Selected excerpt |
____

Opiates, Opioids and Painkillers
Also know as:
Buprenorphine, Diamorphine, Dihydrocodeine, Morphine
Opiate/opioid painkillers are medicines with effects similar to opium. They act by stimulating opioid receptors in the brain and nervous system. There are a large number of opiate/opioid medicines including codeine, morphine, dihydrocodeine, methadone, buprenorphine and diamorphine (also known as heroin).
Opiate painkillers are available either from doctors on prescription or, in relatively low doses, over-the-counter at a pharmacy, combined with aspirin, ibuprofen or paracetamol. They are intended to be used for a limited period of time to treat pain that does not respond to standard effective painkillers like aspirin, ibuprofen and paracetamol.
Opiate painkillers are available in a wide range of forms and various colours. The most common are tablets, capsules and syrups/linctus, and as solutions for injection. Less common forms include lozenges, nasal sprays, suppositories and skin patches.
How it is taken
Opiate painkillers can be swallowed, injected, snorted, sucked or absorbed through the skin or bowel. They are used mainly to treat moderate to severe pain. This can range from relieving acute back pain, to use for broken bones, and for people who are being treated for cancer.
Although opiate painkillers will vary in how powerful they are, they are all sedative painkillers that can depress the nervous system, and so, slow down body functions and reduce physical and psychological pain. They can also be highly addictive.
Although we have not listed all their medical uses, they are often aimed to have the following effects: relief of pain, reduced coughing and the feelings of well-being, relaxation and sleepiness.
In overdose, suppression of normal breathing, and risk of respiratory arrest (when you stop breathing altogether).
There is a greater risk of overdose and death if you are mixing opiate painkillers with other drugs that suppress breathing such as alcohol, benzodiazepines (like diazepam or Valium), and/or other opiate drugs. There’s a particular risk of death due to inhaling vomit – because opiate painkillers can sedate you, can add to the risk of vomiting, and can stop you from coughing properly. The vomit blocks the airways or later leads to pneumonia.
Injecting any opiate painkiller can do nasty damage to your veins and arteries, and this can lead to gangrene (death of body tissue, usually a finger, toe or a limb), blood clots/thromboses and infections.
There are also risks from sharing needles, syringes and other equipment used for injecting – with the danger of developing serious tissue infections or sharing viral infections like hepatitis B, hepatitis C or HIV.
Any opiate painkiller can be addictive and produce ‘cravings’ and a psychological desire to keep on using. Tolerance can also build, so that users have to take more just to get the same effects or to avoid unpleasant withdrawals. This is one of the reasons opiates can become ineffective for long-term chronic pain.
Strong opiate painkillers are only available on prescription and most are controlled under of the Misuse of Drugs Act and are classified as Class A or B drugs. So unless an opiate painkiller has been prescribed to you, it’s illegal to have, it’s also illegal to give away or sell opiate painkillers.
Depending on the circumstances, possession of a class A opiate painkiller which has not been prescribed for you, could get you community service or up to 7 years in prison and/or an unlimited fine. The unauthorised possession of a class B opiate painkiller, not prescribed, could get you community service or up to 5 years in prison and/or an unlimited fine.
Depending on the circumstances, supplying someone else with a class A or B opiate painkiller, including your friends, could get you the maximum penalty of a jail sentence, ranging from 14 years to life and/or an unlimited fine.

____

Complete the following |
A - In the opiate painkillers text, what other name is given for diamorphine?
B - Decide whether each statement agrees with the opiate painkillers text, and quote the words that settle it: (i) Strong opiate painkillers can be bought over the counter. (ii) Skin patches are one of the less common forms of opiate painkillers. (iii) Unauthorized possession of a class B opiate painkiller that was not prescribed could bring up to 7 years in prison.
C - Set down the part of the opiate painkillers text that opens with the words containing "Opiate painkillers are available in" and closes with "be highly addictive.", copied word for word.
The listing that comes next is separate material, unrelated to the opiate painkillers text.

Stored data
____

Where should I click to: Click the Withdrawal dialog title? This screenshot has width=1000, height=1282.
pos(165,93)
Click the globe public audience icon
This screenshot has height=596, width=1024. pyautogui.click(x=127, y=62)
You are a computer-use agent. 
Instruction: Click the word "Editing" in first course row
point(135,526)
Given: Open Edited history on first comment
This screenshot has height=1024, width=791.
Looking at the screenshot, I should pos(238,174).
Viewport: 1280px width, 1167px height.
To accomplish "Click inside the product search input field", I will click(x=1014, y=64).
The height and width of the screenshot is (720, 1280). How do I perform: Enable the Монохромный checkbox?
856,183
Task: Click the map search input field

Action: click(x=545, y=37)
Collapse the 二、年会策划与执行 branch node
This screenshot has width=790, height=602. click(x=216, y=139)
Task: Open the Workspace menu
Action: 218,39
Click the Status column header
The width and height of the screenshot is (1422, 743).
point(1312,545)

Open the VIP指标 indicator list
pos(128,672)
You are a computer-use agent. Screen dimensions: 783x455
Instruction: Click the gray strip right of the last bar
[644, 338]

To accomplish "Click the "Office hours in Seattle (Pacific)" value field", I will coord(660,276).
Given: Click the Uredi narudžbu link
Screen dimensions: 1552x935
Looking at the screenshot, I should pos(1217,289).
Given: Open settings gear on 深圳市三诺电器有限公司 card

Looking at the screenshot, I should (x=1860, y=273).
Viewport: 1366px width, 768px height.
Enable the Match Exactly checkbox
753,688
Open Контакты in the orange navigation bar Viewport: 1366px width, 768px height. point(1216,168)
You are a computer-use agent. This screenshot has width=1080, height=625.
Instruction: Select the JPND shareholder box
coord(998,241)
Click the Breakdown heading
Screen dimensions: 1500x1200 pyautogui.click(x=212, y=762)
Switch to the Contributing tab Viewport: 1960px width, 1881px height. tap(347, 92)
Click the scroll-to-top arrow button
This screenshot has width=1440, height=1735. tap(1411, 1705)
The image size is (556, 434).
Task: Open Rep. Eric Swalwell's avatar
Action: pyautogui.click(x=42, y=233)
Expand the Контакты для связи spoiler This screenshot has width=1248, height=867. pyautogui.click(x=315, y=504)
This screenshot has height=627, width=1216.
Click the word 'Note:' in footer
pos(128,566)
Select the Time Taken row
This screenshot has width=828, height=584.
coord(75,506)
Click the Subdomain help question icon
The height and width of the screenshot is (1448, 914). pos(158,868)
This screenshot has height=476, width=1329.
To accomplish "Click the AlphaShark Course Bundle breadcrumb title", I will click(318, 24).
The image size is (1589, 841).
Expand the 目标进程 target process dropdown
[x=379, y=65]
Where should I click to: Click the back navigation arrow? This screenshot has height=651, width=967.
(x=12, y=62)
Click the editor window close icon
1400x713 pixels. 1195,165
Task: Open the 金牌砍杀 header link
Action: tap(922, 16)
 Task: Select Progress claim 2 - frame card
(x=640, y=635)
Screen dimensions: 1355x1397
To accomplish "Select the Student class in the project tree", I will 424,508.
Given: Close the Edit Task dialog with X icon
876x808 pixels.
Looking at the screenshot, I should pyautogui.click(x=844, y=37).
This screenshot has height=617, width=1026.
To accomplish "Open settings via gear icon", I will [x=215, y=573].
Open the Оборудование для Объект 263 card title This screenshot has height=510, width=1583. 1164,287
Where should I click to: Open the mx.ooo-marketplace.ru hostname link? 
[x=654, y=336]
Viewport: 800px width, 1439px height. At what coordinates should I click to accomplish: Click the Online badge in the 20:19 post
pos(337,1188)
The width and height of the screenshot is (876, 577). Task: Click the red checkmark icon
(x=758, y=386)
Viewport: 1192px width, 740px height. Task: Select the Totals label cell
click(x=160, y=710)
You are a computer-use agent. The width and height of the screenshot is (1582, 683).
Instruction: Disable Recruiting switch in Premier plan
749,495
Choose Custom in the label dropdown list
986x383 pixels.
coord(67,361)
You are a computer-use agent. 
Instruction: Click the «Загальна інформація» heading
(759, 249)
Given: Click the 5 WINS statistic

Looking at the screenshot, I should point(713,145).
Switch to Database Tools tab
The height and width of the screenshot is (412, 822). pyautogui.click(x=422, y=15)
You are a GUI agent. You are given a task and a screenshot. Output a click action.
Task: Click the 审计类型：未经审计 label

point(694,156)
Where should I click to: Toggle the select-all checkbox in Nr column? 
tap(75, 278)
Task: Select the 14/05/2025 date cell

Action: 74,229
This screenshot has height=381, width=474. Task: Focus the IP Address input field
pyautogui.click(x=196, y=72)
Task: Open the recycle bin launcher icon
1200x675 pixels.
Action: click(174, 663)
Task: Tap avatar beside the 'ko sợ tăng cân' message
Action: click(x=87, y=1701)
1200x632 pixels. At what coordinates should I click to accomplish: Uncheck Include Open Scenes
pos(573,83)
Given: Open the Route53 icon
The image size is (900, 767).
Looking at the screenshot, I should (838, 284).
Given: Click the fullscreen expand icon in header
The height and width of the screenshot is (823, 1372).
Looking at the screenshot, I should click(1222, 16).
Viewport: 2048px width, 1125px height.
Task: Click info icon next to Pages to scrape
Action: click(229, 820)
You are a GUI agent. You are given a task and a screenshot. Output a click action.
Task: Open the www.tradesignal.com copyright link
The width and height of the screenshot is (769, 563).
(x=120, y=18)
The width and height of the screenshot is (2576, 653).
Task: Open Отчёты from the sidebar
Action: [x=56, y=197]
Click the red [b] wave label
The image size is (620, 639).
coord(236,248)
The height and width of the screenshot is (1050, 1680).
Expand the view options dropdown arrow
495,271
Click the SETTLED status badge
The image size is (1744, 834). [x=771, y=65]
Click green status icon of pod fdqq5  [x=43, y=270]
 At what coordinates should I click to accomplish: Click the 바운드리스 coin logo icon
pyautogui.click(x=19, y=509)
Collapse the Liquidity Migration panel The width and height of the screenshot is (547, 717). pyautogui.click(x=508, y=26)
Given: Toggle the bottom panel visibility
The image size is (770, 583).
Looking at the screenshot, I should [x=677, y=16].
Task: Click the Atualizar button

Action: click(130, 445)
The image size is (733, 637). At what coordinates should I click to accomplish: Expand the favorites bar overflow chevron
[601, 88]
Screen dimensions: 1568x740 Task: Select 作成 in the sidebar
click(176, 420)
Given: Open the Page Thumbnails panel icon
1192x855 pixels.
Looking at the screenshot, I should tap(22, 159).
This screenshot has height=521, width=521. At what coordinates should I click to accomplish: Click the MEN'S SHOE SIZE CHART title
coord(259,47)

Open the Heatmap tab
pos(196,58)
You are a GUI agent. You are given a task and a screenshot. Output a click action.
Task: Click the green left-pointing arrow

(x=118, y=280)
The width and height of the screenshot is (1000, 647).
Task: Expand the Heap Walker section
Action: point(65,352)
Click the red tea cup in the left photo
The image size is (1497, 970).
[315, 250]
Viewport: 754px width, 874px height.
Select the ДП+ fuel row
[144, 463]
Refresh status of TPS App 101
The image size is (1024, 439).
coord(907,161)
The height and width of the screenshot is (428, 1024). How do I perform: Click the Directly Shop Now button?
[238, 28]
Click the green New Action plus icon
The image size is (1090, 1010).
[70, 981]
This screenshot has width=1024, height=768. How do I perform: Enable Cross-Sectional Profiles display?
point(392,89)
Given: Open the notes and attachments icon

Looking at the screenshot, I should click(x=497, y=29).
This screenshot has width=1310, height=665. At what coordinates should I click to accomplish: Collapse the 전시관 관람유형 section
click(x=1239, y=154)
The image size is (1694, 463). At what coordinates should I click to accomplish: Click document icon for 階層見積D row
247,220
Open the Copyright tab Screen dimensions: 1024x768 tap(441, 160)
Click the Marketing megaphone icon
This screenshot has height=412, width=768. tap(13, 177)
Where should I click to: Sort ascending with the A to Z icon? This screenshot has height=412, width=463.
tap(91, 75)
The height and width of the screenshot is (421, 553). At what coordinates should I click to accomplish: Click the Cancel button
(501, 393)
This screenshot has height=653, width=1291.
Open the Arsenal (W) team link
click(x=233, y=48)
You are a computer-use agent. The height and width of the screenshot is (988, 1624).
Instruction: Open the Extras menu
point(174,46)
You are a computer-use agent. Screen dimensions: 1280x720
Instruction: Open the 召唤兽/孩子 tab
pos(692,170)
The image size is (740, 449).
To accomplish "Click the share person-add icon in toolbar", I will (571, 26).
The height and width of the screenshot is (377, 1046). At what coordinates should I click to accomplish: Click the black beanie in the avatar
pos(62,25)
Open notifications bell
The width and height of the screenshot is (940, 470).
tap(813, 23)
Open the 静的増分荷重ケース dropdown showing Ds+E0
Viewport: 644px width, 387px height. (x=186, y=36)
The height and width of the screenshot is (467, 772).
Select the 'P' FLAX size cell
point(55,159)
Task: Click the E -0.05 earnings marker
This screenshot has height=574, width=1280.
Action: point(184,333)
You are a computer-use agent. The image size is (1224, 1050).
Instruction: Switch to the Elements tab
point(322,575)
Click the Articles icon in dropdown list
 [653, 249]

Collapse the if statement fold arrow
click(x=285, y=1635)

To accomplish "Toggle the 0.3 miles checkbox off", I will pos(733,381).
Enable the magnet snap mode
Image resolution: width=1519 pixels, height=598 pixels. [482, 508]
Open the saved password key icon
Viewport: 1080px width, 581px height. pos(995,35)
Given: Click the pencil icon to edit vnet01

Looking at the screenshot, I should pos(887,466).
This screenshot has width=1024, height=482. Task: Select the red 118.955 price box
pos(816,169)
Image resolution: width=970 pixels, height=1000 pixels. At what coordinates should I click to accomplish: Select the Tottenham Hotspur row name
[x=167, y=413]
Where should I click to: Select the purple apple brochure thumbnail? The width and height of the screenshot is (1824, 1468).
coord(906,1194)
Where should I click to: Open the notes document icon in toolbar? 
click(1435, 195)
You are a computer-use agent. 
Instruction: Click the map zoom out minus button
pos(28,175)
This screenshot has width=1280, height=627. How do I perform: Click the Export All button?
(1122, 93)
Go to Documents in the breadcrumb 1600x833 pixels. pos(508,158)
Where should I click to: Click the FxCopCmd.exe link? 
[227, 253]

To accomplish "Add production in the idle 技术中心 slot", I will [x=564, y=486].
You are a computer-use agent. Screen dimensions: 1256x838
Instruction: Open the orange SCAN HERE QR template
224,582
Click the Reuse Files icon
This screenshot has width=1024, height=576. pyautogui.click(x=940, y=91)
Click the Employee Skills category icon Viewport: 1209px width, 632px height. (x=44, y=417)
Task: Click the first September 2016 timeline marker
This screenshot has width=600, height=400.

____

Answers provided |
A - Heroin.

B -
(i) No: "Strong opiate painkillers are only available on prescription"
(ii) Yes: "Less common forms include lozenges, nasal sprays, suppositories and skin patches."
(iii) No: "could get you community service or up to 5 years in prison and/or an unlimited fine"

C -
Opiate painkillers are available in a wide range of forms and various colours. The most common are tablets, capsules and syrups/linctus, and as solutions for injection. Less common forms include lozenges, nasal sprays, suppositories and skin patches.
How it is taken
Opiate painkillers can be swallowed, injected, snorted, sucked or absorbed through the skin or bowel. They are used mainly to treat moderate to severe pain. This can range from relieving acute back pain, to use for broken bones, and for people who are being treated for cancer.
Although opiate painkillers will vary in how powerful they are, they are all sedative painkillers that can depress the nervous system, and so, slow down body functions and reduce physical and psychological pain. They can also be highly addictive.